Zum Übernachten hatten wir einen Stellplatz auf einem Weingut ausgewählt. Erst bei der Anfahrt erinnerte sich Ueli daran, dass er vor über vierzig Jahren schon einmal in Breganze gewesen war, damals um das Motorradwerk der Marke Laverda zu besuchen. Er war zu jener Zeit im Besitz einer Laverda und wurde mit Freude zu einer Werksbesichtigung eingeladen. Die Marke ist unterdessen verschwunden und die Fabrik geschlossen.
Wir wurden auf dem Weingut Vitacchio Emilio vom Junior Chef empfangen und sogleich an seine Mutter weitergeleitet. Diese liess es sich nicht nehmen uns, bevor wir uns auch nur eingerichtet hatten, zu einer Weindegustation einzuladen. Das Weingut produziert neben bekannten Weinen aus Trauben wie Merlot und Cabernet Sauvignon vor allem auch einige uns völlig unbekannte Sorten. Reben wie Vespaiolo, Refosco, Fortolongo und weitere, die uns weitgehend unbekannt waren, wachsen in ihren Weinbergen. Wir waren gespannt wie uns diese Spezialitäten schmecken würden. Einer nach dem anderen wurde uns kredenzt und begeisterten uns mal mehr und mal weniger. Besonders beeindruckt waren wir vom Torcolato, einem süssen Dessertwein, für welchen die Trauben bis in den Januar auf Gestellen trocknen, bevor sie gepresst und gekeltert werden. Auch wenn wir nach der Degustation keinen Grosseinkauf tätigten, freute sich die Mama, dass uns ihre Weine schmeckten. Neben vielen weiteren Geschichten, die sie uns erzählte, erwähnte sie auch, dass das Weingut bereits in der vierten Generation betrieben wird und in diesem Jahr das hundertjährige Bestehen feiern konnte.

Nach einer ruhigen Nacht inmitten der Rebberge fuhren wir nach Verona, der Stadt von Romeo und Julia. Neben vielen Palazzi und Kirchen aus dem Mittelalter finden sich in Verona zahlreiche, teils gut erhaltene Zeugnisse aus der Römerzeit. Das wohl beeindruckendste Bauwerk jener Zeit ist das Amphitheater, mitten im Stadtzentrum, welches in den Sommermonaten für die Durchführung von verschiedenen Konzerten genutzt wird. Verglichen mit den anderen besuchten Orten waren in Verona viel mehr Touristen anzutreffen. Wir gingen davon aus, dass viele Besucher vom nahe gelegenen Gardasee her kommend einen Tagesausflug unternahmen.

_BEREITGESTELLTES MATERIAL_:
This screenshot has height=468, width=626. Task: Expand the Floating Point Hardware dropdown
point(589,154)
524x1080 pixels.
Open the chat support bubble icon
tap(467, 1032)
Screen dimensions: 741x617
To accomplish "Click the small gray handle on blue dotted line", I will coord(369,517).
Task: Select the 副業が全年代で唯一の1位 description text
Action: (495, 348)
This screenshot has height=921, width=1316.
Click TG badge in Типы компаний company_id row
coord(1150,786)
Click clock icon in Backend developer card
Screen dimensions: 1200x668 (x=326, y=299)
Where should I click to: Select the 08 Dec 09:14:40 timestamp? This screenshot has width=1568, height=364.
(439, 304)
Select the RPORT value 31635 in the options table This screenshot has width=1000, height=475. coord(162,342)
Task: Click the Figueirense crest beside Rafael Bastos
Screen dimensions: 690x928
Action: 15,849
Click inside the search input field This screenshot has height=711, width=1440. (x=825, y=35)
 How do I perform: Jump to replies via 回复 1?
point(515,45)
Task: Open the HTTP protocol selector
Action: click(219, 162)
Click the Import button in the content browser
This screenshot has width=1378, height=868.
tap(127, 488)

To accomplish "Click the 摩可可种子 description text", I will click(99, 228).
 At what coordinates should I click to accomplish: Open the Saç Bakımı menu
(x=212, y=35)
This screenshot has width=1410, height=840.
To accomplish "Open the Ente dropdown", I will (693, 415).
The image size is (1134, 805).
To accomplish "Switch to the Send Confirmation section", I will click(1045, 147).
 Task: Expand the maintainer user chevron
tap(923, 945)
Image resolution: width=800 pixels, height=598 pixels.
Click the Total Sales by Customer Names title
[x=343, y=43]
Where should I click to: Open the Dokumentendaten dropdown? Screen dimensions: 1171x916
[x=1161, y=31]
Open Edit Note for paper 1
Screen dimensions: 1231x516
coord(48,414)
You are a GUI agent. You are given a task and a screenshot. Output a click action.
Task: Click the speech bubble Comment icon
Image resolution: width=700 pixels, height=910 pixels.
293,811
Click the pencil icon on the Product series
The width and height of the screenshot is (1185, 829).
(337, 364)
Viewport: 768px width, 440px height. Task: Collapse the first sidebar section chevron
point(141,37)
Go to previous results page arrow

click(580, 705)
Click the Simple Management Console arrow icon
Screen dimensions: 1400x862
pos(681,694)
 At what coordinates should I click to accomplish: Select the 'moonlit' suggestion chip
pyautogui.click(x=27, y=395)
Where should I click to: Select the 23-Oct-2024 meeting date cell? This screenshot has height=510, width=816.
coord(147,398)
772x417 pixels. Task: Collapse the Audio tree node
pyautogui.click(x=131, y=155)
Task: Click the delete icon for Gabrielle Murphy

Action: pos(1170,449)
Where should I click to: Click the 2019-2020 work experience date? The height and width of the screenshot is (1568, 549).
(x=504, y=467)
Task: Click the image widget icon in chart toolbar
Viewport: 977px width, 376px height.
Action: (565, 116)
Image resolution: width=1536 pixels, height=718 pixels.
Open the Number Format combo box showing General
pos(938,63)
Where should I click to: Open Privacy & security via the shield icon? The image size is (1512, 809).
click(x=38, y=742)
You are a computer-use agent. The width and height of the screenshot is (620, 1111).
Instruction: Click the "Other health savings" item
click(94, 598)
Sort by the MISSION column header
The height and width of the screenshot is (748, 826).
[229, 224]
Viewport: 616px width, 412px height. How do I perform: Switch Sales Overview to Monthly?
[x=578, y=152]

_AUFGABEN_:
1. In welcher Generation wird das Weingut laut dem Reisebericht über Breganze und Verona betrieben?
2. Schreibe aus dem Reisebericht über Breganze und Verona den Abschnitt ab, der mit "Nach einer ruhigen" beginnt und mit "einen Tagesausflug unternahmen." endet.
3. Setze den Reisebericht über Breganze und Verona nach seinem letzten Satz fort.
Das Material stammt aus einer anderen Quelle als der Reisebericht über Breganze und Verona.

_LÖSUNGEN_:
1. In der vierten Generation.

2.
Nach einer ruhigen Nacht inmitten der Rebberge fuhren wir nach Verona, der Stadt von Romeo und Julia. Neben vielen Palazzi und Kirchen aus dem Mittelalter finden sich in Verona zahlreiche, teils gut erhaltene Zeugnisse aus der Römerzeit. Das wohl beeindruckendste Bauwerk jener Zeit ist das Amphitheater, mitten im Stadtzentrum, welches in den Sommermonaten für die Durchführung von verschiedenen Konzerten genutzt wird. Verglichen mit den anderen besuchten Orten waren in Verona viel mehr Touristen anzutreffen. Wir gingen davon aus, dass viele Besucher vom nahe gelegenen Gardasee her kommend einen Tagesausflug unternahmen.

3.
Dass dieser von Touristen offenbar überschwemmt war, merkten wir, als wir das Ostufer des Sees erreichten. Wir landeten in einem veritablen Verkehrschaos. Im Schritttempo und im Stopp-and-Go Betrieb schlichen wir durch die engen Orte. Dass wir kaum vorwärtskamen, verleidete uns bald, sodass wir bei der nächstbesten Gelegenheit den Gardasee hinter uns liessen und auf der Parallelroute Richtung Trento fuhren. Angesichts dieser Massen rechneten wir, dass die am Wasser gelegenen Campingplätze ohnehin voll sein würden. Weitere Angebote zum Campen sind in dieser Region zudem mager, also suchten wir uns einen Platz etwas entfernt vom Trubel und wurden nicht enttäuscht. Ein gut ausgestatteter und ruhig gelegener Camping hoch über Trento bot uns die ideale Übernachtungsmöglichkeit.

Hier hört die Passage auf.